ACLU Files Lawsuit Over NSA Phone Surveillance

The ACLU has just filed a lawsuit challenging several in the Obama administration over its indiscriminate scooping up of phone records.

From the ACLU’s website:

In the wake of the past week’s revelations about the NSA’s unprecedented mass surveillance of phone calls, today the ACLU filed a lawsuit charging that the program violates Americans’ constitutional rights of free speech, association, and privacy.This lawsuit comes a day after we submitted a motion to the Foreign Intelligence Surveillance Court (FISC) seeking the release of secret court opinions on the Patriot Act’s Section 215, which has been interpreted to authorize this warrantless and suspicionless collection of phone records.[…]With today’s lawsuit, the ACLU is now attacking Section 215 on three legal fronts: in our ongoing FOIA litigation seeking the government’s secret interpretation of the law; in the FISA Court through yesterday’s public-access motion; and now, in a constitutional lawsuit in federal court. When the government is claiming such chillingly expansive surveillance powers, it’s all hands on deck.

The suit names Director of National Intelligence James Clapper, NSA Director Keith Alexander, Attorney General Eric Holder, Defense Secretary Charles Hagel and FBI Director Robert Mueller III as defendants.

The NY Times explains why this case is different than the usual involvement ACLU has in other court cases – in this one, the organization itself has standing as the aggrieved party.

The A.C.L.U. has frequently assisted other plaintiffs in challenges against national security policies, but the government has generally persuaded courts to dismiss such lawsuits without any ruling on the legal merits after arguing that litigation over any classified program would reveal state secrets or that the plaintiffs could not prove they were personally affected and so lacked standing to sue.

This case may be different. The government has now declassified the existence of the program on domestic call record “metadata.” And the A.C.L.U. itself is a customer of Verizon Business Network Services — the subsidiary of Verizon Communications that was the recipient of a secret court order for all its domestic calling records — which it says gives it direct standing to bring the lawsuit.

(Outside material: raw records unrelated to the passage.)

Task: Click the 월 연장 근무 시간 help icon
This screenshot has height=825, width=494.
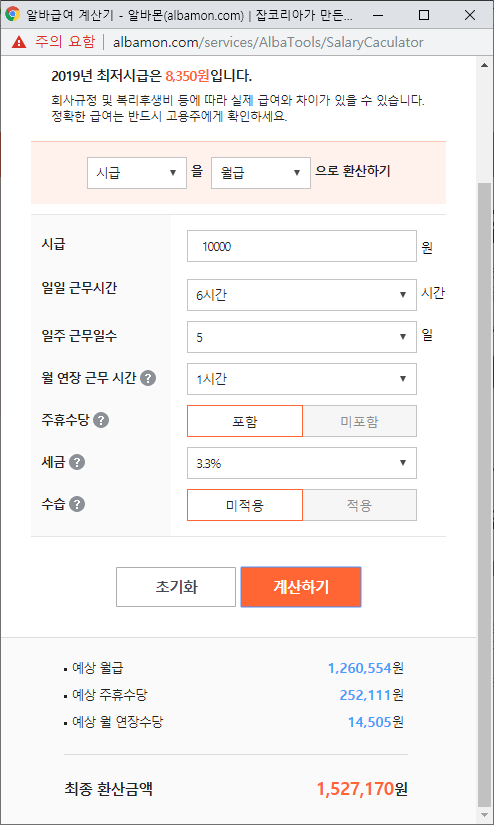Action: tap(148, 378)
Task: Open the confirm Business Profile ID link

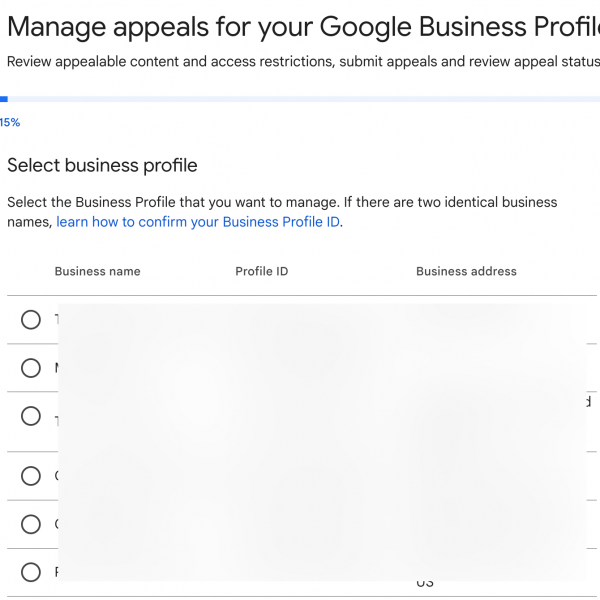Action: pyautogui.click(x=198, y=222)
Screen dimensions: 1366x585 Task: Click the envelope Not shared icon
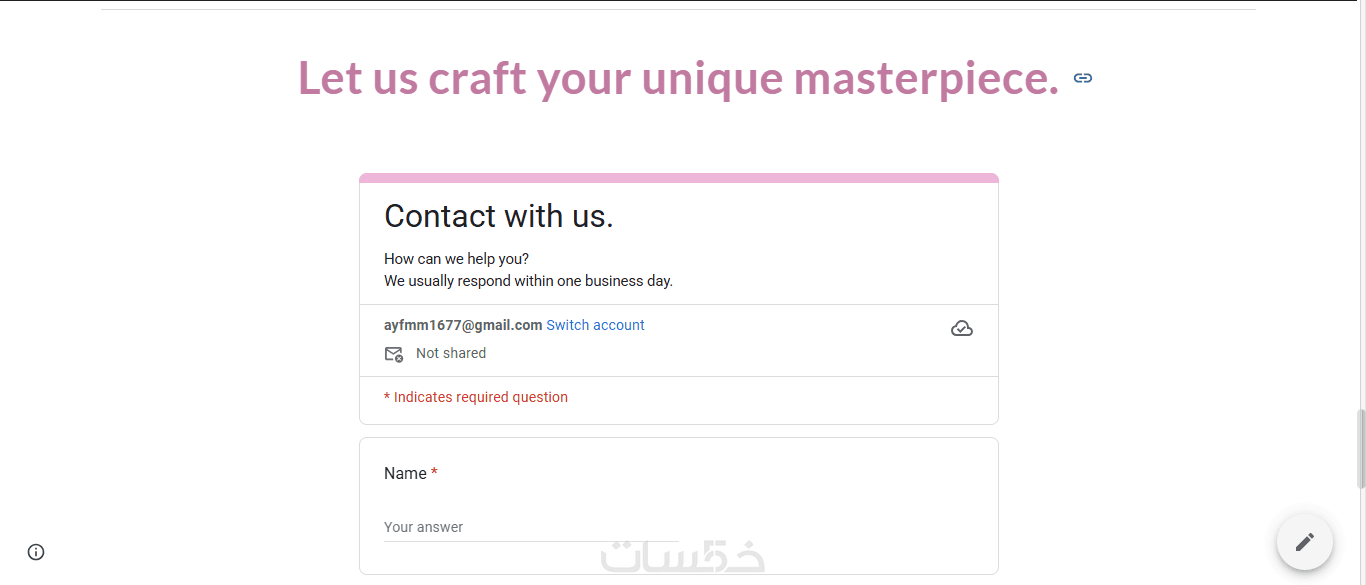[x=394, y=354]
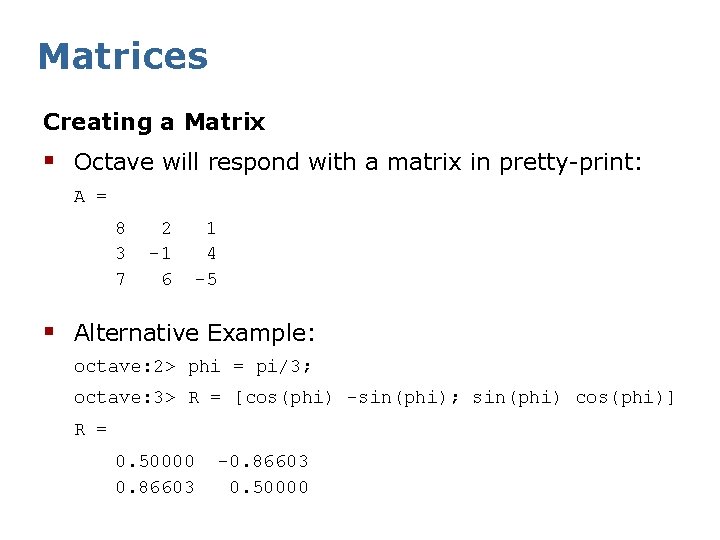720x540 pixels.
Task: Click the -5 entry of matrix A
Action: click(x=205, y=280)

On Sunday, a similar suit was filed by Larry Klayman, former chairman of Judicial Watch, against President Obama, Eric Holder, Keith Alexander, the NSA and Verizon CEO Lowell McAdam, among others.  The suit claims that the government’s phone surveillance activities “violates the U.S. Constitution and also federal laws, including, but not limited to, the outrageous breach of privacy, freedom of speech, freedom of association, and the due process rights of American citizens.”

Klayman indicated that he is a Verizon Wireless customer.  It’s unclear yet whether or not that grants him standing in the legal action.  A copy of that filing can be found here.

This has been a fast moving week of developments, and it’s likely there will be more like this to follow.